キヌアの海外での栽培事例を簡単にまとめてみた

キヌアのおもな栽培地はボリビアのアンデス山脈西側とペルーのプーノ。キヌアの栽培に関して、耐寒性、耐乾燥性、耐塩性が報告されている。キヌアはレシピが豊富なだけでなく、その強さも目を見張る食材。キヌアの栽培は比較的容易である。

生産地域

原産地はチチカカ湖周辺だが、現在はペルー、ボリビア、エクアドル、チリ北部の標高2500~4000mのアンデス山系や3000m以上の比較的雨の少ない荒れた高地で栽培されている。キヌアのおもな産地はボリビアのアンデス山脈西側とペルーのプーノ付近。

キヌアの栽培

播種時期

一般に作物の播種時期は、日長、気温、降水量によってほぼ決定される。アンデス地方の場合には、非常に降水量が少ないため、生育初期の降水量が重要な播種時期の決定要因となっている。

栽培~収穫について

生産はほぼアンデス山地(ペルー、ボリビアなど)に限られている。現地では10月末(雨季に入る前)より種が播かれ、翌年5月ごろに収穫される。収穫した種子は天日乾燥、脱穀、選別された後、袋詰めして国内需要または輸出用として出荷される。

一般に作物が育たない高地、湿原、塩害地で生育できる。結実は約4~6ヵ月である。種子の平均収量は低いもので450kg/ha、最大5000kg/ha、平均800-1000kg/haと報告されている。光合成能の高いC4植物なので生長が速い。キヌアはアマランサスよりも地下水位の上昇による生育量の低下が生じやすい。

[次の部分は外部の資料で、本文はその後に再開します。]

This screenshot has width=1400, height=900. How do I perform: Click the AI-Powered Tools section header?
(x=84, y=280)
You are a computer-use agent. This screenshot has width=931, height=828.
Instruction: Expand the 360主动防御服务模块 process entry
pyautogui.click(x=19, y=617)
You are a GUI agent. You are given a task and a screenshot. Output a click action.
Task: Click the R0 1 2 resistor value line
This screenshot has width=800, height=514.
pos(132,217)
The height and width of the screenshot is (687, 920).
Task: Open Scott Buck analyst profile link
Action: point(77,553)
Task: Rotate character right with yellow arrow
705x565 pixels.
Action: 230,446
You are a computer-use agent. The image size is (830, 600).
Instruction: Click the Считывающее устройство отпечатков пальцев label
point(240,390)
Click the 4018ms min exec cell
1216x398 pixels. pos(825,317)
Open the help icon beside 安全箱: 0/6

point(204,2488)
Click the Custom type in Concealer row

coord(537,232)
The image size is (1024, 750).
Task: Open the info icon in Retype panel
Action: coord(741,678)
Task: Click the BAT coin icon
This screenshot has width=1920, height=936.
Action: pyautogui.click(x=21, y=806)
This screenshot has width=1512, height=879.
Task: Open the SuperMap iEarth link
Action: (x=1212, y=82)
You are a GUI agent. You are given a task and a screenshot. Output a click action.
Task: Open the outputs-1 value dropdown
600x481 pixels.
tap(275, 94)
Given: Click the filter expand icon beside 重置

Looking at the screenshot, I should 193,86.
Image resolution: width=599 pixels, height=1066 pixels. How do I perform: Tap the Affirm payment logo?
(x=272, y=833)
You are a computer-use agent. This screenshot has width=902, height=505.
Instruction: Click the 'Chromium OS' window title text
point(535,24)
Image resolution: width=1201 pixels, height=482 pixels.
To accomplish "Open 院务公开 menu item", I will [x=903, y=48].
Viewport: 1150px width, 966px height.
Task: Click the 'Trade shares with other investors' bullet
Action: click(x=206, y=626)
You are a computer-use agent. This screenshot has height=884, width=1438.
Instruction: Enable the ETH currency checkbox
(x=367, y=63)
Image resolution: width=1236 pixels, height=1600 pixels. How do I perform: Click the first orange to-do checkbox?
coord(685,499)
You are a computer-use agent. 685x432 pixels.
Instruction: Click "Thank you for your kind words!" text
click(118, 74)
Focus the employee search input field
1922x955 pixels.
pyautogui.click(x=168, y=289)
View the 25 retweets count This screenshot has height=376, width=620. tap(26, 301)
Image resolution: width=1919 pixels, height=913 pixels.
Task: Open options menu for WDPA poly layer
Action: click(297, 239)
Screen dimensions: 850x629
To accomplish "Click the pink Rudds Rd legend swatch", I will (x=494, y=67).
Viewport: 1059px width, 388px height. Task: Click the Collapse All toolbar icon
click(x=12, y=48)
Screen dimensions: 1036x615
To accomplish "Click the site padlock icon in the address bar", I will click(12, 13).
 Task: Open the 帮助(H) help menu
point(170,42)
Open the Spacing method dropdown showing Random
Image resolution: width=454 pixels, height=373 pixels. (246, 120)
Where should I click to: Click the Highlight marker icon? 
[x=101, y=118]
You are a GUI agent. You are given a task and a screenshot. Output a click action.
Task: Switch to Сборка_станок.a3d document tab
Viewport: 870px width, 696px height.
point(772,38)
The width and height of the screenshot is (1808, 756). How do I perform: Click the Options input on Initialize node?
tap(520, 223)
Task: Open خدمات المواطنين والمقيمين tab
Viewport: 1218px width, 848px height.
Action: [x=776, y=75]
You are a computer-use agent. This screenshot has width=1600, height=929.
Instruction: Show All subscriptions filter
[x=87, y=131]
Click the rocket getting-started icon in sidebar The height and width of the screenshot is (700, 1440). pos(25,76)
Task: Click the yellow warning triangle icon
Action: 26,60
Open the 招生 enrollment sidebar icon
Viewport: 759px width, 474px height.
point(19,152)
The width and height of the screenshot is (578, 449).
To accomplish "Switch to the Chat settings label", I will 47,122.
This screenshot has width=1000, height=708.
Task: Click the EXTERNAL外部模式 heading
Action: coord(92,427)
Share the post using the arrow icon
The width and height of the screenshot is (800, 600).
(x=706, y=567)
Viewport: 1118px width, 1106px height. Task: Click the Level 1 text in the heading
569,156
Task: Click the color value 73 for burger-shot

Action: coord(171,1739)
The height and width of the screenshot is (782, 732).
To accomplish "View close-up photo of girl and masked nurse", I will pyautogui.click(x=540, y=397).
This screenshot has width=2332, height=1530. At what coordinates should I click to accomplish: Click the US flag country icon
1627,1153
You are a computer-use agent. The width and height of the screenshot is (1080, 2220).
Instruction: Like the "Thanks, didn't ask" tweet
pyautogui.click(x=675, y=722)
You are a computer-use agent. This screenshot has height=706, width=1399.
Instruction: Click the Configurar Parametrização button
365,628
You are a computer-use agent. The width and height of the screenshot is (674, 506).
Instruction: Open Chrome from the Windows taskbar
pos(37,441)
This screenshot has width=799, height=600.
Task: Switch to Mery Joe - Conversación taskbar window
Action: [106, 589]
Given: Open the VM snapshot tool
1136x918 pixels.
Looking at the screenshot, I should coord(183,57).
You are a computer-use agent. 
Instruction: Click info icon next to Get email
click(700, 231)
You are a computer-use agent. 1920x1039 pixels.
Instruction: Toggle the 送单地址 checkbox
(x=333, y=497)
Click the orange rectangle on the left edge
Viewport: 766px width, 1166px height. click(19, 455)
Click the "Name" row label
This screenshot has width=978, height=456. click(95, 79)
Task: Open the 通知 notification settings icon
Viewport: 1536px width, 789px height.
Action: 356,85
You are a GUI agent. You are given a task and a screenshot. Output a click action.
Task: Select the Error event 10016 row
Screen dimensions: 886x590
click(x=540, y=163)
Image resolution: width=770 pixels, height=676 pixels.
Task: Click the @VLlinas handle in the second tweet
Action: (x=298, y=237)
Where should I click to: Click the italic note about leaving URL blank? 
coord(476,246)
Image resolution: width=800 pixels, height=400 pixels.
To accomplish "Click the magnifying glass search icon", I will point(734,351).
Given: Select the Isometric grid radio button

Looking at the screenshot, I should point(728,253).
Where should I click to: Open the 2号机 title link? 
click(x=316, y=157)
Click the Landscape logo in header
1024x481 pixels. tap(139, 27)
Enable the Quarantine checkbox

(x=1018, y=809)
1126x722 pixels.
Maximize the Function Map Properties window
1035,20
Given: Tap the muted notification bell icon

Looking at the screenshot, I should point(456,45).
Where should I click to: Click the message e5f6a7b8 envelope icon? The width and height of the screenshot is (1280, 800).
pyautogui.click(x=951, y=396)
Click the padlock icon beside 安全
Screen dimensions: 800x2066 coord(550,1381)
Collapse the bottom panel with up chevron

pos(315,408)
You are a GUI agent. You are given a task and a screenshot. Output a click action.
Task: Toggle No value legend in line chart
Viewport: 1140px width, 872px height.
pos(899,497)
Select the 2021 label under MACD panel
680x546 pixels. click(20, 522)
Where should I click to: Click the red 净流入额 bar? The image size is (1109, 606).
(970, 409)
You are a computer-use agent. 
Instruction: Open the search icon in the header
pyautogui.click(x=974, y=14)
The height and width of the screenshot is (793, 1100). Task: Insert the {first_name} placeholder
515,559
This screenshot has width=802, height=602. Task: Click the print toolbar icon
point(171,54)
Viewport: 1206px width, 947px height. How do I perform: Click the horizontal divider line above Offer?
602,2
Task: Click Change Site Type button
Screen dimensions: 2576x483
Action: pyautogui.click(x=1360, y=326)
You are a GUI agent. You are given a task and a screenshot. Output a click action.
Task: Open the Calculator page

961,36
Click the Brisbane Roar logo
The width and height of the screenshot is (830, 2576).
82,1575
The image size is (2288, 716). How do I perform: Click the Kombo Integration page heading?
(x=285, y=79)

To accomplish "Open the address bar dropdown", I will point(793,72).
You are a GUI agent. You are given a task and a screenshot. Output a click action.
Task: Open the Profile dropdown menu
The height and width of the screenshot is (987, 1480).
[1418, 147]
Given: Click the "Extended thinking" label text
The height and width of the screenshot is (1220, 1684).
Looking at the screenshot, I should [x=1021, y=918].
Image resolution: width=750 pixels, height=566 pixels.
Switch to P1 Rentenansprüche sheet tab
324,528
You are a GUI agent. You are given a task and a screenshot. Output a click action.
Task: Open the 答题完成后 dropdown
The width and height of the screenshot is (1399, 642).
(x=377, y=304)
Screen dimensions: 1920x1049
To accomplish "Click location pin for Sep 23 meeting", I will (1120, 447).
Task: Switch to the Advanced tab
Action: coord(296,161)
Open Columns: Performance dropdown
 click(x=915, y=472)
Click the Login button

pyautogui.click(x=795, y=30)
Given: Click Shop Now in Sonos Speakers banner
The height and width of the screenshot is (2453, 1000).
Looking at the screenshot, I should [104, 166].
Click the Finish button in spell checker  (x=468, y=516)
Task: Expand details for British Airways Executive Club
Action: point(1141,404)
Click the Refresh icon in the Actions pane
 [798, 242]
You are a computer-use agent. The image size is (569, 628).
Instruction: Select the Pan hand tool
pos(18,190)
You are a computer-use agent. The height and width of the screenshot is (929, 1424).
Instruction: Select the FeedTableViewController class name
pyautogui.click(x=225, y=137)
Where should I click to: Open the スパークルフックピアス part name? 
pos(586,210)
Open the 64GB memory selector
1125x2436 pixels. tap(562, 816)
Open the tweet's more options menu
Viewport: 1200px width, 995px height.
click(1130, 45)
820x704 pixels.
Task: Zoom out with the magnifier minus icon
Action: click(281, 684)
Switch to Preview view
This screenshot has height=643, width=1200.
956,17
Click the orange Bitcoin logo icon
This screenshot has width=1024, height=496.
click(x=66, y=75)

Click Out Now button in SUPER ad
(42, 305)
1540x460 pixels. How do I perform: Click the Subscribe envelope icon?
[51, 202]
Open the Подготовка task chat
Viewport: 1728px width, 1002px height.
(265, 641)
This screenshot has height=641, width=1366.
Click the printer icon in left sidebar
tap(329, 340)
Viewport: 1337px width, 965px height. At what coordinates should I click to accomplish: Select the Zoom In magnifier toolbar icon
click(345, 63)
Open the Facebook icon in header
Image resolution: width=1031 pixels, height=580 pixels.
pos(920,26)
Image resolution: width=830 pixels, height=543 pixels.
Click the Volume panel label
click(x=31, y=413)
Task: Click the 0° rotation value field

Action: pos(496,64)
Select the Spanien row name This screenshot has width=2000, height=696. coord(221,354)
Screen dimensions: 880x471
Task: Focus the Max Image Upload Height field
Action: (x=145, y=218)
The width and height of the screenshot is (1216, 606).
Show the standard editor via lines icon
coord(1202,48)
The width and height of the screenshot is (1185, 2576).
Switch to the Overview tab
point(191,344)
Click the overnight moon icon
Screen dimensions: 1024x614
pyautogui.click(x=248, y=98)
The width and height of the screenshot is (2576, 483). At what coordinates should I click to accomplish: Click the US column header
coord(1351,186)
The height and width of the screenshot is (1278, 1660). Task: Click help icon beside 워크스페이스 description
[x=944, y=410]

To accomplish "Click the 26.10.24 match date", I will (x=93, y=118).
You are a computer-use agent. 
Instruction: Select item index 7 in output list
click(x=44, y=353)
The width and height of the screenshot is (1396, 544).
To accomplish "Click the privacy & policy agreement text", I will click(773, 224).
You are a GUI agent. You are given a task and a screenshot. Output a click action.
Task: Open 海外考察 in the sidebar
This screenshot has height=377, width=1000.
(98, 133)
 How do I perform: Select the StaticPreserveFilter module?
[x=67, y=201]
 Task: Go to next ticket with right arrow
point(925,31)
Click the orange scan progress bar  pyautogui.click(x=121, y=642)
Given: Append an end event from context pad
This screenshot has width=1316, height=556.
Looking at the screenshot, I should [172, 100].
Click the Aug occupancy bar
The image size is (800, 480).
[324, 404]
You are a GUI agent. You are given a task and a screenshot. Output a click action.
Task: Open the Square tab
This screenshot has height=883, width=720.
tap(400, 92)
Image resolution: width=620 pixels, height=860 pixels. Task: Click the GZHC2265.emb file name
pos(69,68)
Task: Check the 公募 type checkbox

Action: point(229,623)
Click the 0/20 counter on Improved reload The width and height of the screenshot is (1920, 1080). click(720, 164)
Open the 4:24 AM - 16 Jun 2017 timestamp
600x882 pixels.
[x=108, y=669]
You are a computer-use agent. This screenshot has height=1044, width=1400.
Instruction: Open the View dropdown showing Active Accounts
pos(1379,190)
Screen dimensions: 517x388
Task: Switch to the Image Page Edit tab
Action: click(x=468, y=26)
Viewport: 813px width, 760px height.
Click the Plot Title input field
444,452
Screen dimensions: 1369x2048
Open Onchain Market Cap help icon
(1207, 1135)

ボリビアにおけるキヌアの栽培面積と生産量(200年度)

キヌアの主な生産地であるプーノの気象データを示した。年間平均気温は9.7度、7月には平均最低気温はマイナスに達し、日較差が大きくなっている。キヌアは零下3度までの低温に耐えられるという報告がある。またキヌアは耐寒性があるだけでなく、きわめて乾燥した地域でも栽培されている。

チチカカ湖畔あたりの年間降水量は500mmと少ないが、そこから南下した、ボリビア中部にあるウユニ地方は年間の降水量が200-250mmとさらに乏しく、きわめて乾燥した砂漠のような地域であるが、ここでもキヌアは栽培されている。ウユニ地方の土壌には塩分が多く含まれているが、ここでのキヌアは耐塩性を持っている。